Si le collier de diamants à trois rangs et le diadème datent de la fin du XIXe siècle et proviennent de la première impératrice Masako, il semble que la deuxième parure de diamants mentionnée dans cette liste, celle qui est composée de chrysanthèmes, ait été conçue pour la seconde impératrice Sadako.
Deux parures sont réservées à la princesse héritière
De l’union de l’empereur Mutsuhito avec l’impératrice Masako ne naîtra en effet aucun enfant. En revanche, le souverain aura une quinzaine de descendants nés de ses liaisons officielles avec cinq dames de la cour. Masako adoptera l’aîné de ses fils, Taisho, qui succédera à son père en 1912.
En 1900, le futur Taisho épousera lui aussi une jeune femme issue de la haute aristocratie japonaise: la princesse Sadako. Elle sera la première à porter les chrysanthèmes de diamants sous la forme d’un ornement de corsage. Le même ornement de corsage en chrysanthèmes de diamants sera ensuite remonté en un diadème. La troisième impératrice, Nagako, qui épouse le futur empereur Hirohito en 1924, sera la première à le porter.
En 1959, lors du mariage de mademoiselle Michiko Shoda avec le futur empereur Akihito, deux autres parures sont entrées dans le patrimoine de la famille impériale. Toutes deux sont réservées à la princesse héritière.

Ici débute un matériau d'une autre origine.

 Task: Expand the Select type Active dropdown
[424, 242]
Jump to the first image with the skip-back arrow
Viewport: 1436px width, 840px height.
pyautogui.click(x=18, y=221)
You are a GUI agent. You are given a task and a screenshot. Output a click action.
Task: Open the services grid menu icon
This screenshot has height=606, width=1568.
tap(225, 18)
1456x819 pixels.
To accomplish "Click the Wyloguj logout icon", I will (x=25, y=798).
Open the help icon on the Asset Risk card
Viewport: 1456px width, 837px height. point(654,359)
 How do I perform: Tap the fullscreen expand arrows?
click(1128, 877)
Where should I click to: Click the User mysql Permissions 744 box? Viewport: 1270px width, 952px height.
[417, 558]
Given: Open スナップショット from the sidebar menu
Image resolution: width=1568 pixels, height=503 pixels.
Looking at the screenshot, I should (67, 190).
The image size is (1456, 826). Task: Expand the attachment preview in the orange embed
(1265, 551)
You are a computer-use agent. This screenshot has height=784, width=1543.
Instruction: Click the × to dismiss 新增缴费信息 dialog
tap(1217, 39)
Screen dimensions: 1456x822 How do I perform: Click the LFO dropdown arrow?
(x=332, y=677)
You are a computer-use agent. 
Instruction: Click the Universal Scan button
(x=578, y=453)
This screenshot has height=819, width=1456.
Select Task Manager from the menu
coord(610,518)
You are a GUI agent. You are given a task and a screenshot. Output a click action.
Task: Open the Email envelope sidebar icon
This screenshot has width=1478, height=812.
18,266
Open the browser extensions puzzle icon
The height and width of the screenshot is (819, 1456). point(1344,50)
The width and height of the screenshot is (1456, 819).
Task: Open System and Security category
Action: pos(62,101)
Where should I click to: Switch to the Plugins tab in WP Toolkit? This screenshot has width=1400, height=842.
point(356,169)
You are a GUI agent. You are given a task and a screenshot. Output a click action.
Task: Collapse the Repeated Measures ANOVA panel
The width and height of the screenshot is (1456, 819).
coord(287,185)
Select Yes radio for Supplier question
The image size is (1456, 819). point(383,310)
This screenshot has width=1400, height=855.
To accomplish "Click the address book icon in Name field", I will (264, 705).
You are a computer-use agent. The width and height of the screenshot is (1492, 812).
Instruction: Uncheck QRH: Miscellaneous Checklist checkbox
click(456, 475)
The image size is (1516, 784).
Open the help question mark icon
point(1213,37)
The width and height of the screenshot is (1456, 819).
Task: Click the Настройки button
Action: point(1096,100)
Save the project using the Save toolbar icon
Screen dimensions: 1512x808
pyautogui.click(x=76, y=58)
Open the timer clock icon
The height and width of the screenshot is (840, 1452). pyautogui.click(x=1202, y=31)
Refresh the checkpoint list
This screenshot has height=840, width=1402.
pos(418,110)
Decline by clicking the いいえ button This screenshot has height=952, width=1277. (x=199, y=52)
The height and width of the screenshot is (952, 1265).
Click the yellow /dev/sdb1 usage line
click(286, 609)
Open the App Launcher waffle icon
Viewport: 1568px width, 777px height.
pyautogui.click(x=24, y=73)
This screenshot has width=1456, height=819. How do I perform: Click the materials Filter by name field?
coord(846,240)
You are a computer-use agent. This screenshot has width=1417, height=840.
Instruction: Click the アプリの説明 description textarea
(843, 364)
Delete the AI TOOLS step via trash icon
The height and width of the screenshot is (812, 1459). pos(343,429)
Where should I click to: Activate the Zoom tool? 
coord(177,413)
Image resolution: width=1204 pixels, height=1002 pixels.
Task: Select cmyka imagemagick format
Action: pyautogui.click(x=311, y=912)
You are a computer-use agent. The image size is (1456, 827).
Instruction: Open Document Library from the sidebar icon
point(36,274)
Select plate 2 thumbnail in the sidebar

L’une est entièrement composée de volutes et rainceaux en diamants. L’autre, plus moderne avec ses aiguilles de diamants, est aussi ornée de perles. Ce sont ces deux parures que la nouvelle impératrice Masako a remises il y a quelques semaines à sa belle-sœur, la princesse Kiko. Devenue princesse héritière, celle-ci est désormais la seule à pouvoir porter ces joyaux. Ainsi le veut le protocole de la maison impériale japonaise.